But once you do launch it, everything is faster than it would have been if you were performing full page loads at each step. For sites you "live" in, the application route makes a lot of sense. This is the way GMail works and people seem to like it a lot.
Unfortunately, web applications and web pages are growing increasingly divergent. It is simply not feasible to take the performance of web apps to the next level without doing away with full page loads. This is why Facebeook, Twitter et al are going the #! route. That's the cold hard truth.
You follow a canonical link to the resource, get a real page back, with real links, but js click handlers to enable AJAX-goosed speed for those with javascript enabled? And given that they imply a fallback for those times when javascript fails, aren't they actually better?
And GMail is a bit different than Twitter. It handles inward-facing data; content that no-one particularly wants crawled and wouldn't benefit much from caching.
Unless you want your URLs to look like twitter.com/someone#!someone_else, you're going to have to take the multi-step page load at some point when you transition from the HTML version to the AJAXy one.

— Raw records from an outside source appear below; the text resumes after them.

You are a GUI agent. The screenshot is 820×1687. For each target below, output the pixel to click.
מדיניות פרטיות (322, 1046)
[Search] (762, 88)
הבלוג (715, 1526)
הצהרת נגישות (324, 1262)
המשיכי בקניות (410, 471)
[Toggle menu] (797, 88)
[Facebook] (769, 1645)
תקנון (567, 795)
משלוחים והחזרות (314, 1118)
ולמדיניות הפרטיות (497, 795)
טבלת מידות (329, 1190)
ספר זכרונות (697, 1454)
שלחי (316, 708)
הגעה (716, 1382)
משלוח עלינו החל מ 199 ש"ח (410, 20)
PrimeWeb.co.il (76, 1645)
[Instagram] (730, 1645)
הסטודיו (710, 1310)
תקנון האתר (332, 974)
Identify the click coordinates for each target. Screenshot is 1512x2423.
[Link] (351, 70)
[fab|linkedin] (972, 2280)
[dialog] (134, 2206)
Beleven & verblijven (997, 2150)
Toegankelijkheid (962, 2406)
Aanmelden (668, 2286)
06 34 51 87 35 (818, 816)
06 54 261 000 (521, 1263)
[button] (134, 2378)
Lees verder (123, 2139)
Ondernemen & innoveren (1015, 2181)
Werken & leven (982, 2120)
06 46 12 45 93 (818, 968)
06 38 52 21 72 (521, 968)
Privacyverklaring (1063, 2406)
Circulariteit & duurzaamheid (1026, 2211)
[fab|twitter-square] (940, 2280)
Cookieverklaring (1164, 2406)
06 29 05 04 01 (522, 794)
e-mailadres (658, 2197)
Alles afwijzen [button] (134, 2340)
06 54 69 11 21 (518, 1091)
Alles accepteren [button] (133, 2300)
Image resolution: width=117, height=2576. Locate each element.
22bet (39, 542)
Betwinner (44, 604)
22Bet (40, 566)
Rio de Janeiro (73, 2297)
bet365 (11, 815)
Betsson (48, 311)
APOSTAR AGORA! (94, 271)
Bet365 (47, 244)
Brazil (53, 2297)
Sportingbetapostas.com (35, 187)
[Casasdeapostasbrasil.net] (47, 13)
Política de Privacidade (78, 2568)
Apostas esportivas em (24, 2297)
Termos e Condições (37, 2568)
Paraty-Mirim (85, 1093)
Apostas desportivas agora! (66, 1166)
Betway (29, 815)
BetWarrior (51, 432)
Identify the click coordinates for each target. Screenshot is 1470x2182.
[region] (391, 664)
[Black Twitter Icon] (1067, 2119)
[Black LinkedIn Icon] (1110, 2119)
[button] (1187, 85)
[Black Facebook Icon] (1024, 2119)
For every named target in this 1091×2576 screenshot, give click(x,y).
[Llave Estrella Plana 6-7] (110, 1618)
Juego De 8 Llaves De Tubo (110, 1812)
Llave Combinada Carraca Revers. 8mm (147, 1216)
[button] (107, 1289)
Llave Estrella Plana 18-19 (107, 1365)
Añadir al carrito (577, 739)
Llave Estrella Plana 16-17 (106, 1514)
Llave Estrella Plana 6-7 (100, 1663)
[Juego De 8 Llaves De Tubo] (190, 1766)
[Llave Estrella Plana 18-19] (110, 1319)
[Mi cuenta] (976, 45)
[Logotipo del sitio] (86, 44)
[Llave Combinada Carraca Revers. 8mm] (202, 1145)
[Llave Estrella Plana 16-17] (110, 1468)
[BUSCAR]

Admittedly, you need a modern browser for that. But you can always present full-page-load HTML to users with older browsers and then provide AJAXy history-ified goodness to everyone else.
But Gmail is a webapp, not a website. You don't get a link to an email stored in Gmail. You can only access things once you're already inside.
Twitter is very different. If you're signing in yourself to update your own feed, that's one thing. But when you are trying to view the feed of someone else, that's a horse of a different color.
The question really is: should Twitter be an "app" or a "site"? If you allow links in from the rest of the web, it should be a "site".
Which sucks, because I frequently end up "launching" it by clicking a link to a Twitter profile or tweet on another site, so every few minutes I have to wait for the entire thing to load - and I often end up with a dozen tabs containing the Twitter app when all I really wanted was a few hundred bytes of HTML containing a single tweet!
Even with the assets cached, there's still an 8-10 second loading time (I just timed it). Compare that to a static HTML page showing the same content which would probably load and render in under a second.
Yea, in this case HTML/HTTP is being abused as wrapper around an app written in JavaScript, which loads and manipulates the content you see in your browser.